Lawyers vs. Lead

Nearly one million American children have dangerously high levels of lead in their blood, mainly from consuming flaking lead paint or breathing in lead dust. A disproportionate number of those affected are people of color. In a 1999 study cited by the Providence Journal, 16 percent of Hispanic and 24 percent of black and Southeast Asian children tested positive for lead, compared to only eight percent for white children.

Kweisi Mfume, president of the NAACP, has warned lead paint companies that the group is considering a class-action suit on behalf of victims.AP Photo/Roberto Borea

Last July, National Association for the Advancement of Colored People (NAACP) President Kweisi Mfume called lead paint poisoning a "silent epidemic" that heavily impacts African-American communities. And he announced that his group is considering filing a class-action lawsuit against paint manufacturers.

The sale of lead in paint was banned in 1978, and its use as a gasoline additive ended in 1986. Because of these bans, the most recent National Health and Nutrition Examination Survey shows that the percentage of U.S. children with "elevated" blood lead levels dropped from 88.2 percent in the late 1970s to just 4.4 percent in the early 1990s. But lead paint lingers on in millions of homes, and it continues to affect children as it ages and peels.
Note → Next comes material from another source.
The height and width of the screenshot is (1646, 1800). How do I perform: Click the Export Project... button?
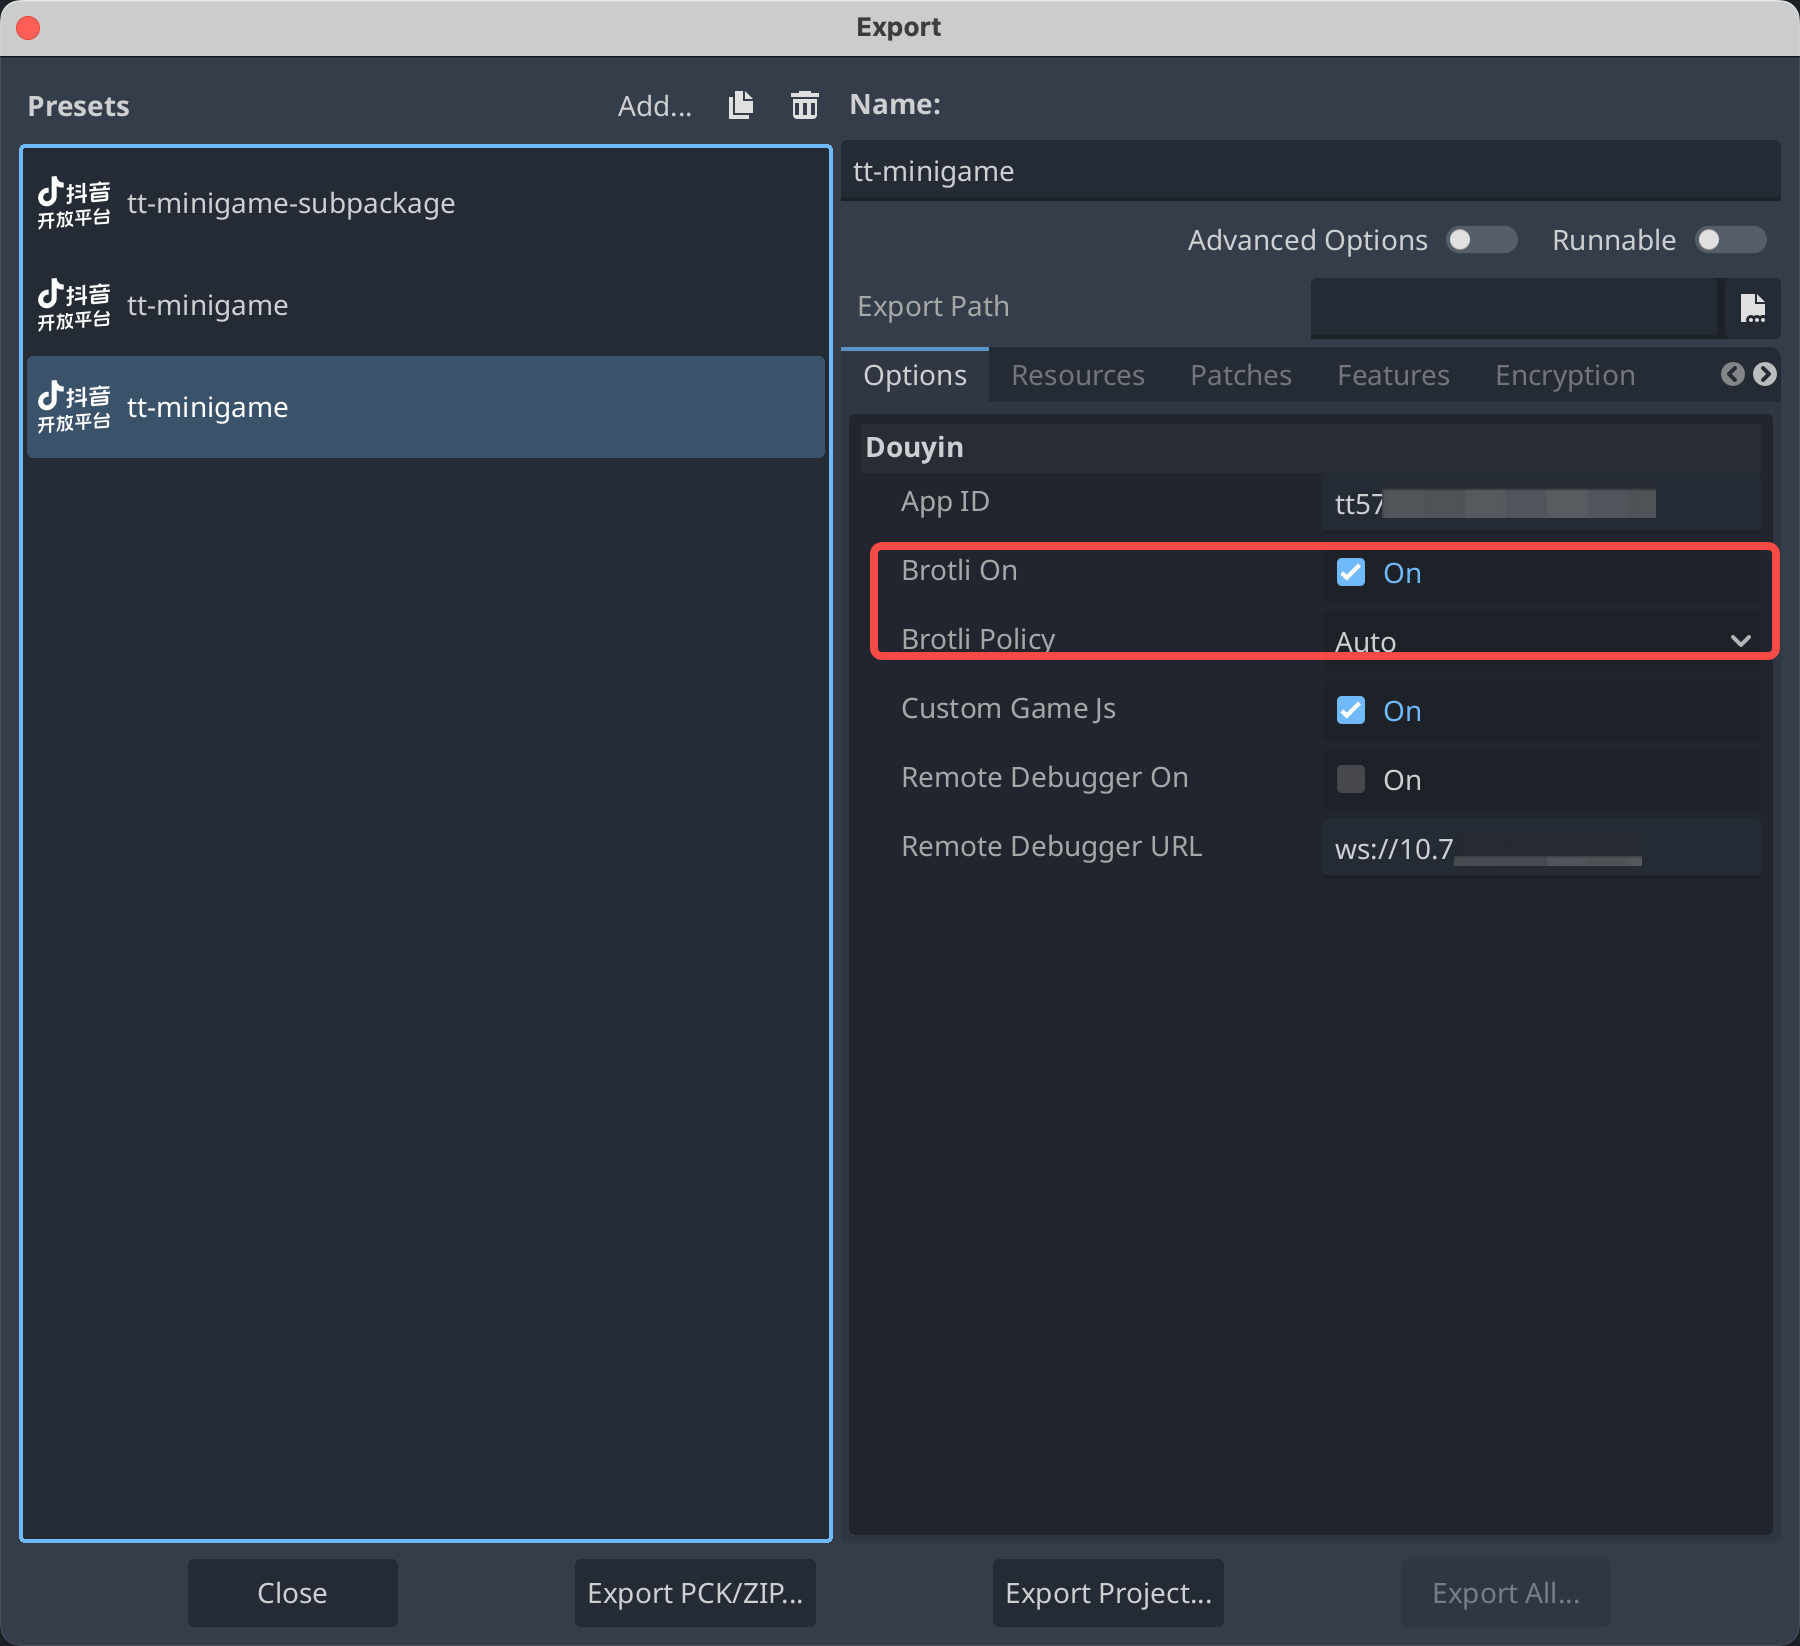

"The good news is that blood lead levels continue to decline in children," says Dr. Eric Sampson of the Centers for Disease Control’s Environmental Laboratory. But, he adds, "Children living in environments
at high risk for lead exposure remain a major public health concern." According to the National Institute of Environmental Health Sciences, children treated with a lead-lowering drug continued to score lower than normal on behavioral and IQ tests several years after treatment began.

The lead paint industry, which can count among its lobbying alumni Interior Secretary Gale Norton, is bracing itself to survive a legal barrage comparable to that unleashed on cigarette companies. "There is little doubt that the lead industry knew lead paint was poisoning kids for years," says Arthur Bryant, executive director of Trial Lawyers for Public Justice. The NAACP is joining with the Coalition to End Childhood Lead Poisoning (both based in Baltimore) to push Congress to enforce lead abatement laws in high-risk cities. Ruth Ann Norton, the Coalition’s president, advocates holding states accountable through litigation or the threat of losing federal funds if they do not uphold the law and conduct blood lead tests on all children who receive Medicaid or medical assistance funding.

"What is compelling about lead paint litigation," Norton says, "is that it impacts innocent victims. Tobacco is much more of a choice. No child chooses to be lead poisoned, and they don’t choose what to inhale."
High-powered Baltimore attorney Peter Angelos, who co-owns the Baltimore Orioles and won billions from the tobacco and asbestos industries in previous suits, has identified lead paint manufacturers as his nexttarget. However, success is not assured. In dismissing a previous lead case in the mid-1990s, Maryland Circuit Court Judge Ellen Heller ruled, "There are no facts which indicated that these Defendants conspired with each other to conceal the knowledge of the dangers of lead paint."